The investigator should submit written summaries of the trial status to the REB as per their requirements.

Investigators are also required to report to the REB any protocol deviations/violations which:

• Impact the rights, safety, and well-being of a research participant 
• Jeopardize the study efficacy or data integrity
• Constitute a breach of privacy

Deviations from or changes to the protocol to eliminate immediate hazards to the study participants must be reported to the REB within 7 calendar days of their discovery. All other deviations must be reported to the applicable REB within 15 calendar days of their discovery.

Methods to report protocol violations may differ between REBs. Please check with the relevant REB for additional information. 

2.18 Does RA/CA require insurance and indemnity to cover the sponsor and investigator’s potential liability?

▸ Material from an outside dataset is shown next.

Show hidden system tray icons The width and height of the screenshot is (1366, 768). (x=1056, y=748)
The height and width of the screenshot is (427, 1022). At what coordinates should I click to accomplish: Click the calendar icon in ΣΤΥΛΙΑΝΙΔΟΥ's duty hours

Yes. The F&D Reg does not require the sponsor to provide insurance coverage to investigators, institutions, or trial participants, but this is superseded by GCP, which guides sponsors on providing insurance. 

Compensation

Injury or Death

The Canadian regulations do not require compensation for trial participants in the event of trial-related injuries or death. GCP indicates that the sponsor must explain to participants the compensation and/or treatment available to them in the event of trial-related injuries.

It is standard practice for sponsors to carry liability insurance coverage on clinical trials and for sponsors and investigators/sites to enter into indemnity agreements. Some REBs may also require evidence of liability insurance coverage and an indemnity agreement to approve the study protocol. A global insurance certificate is accepted.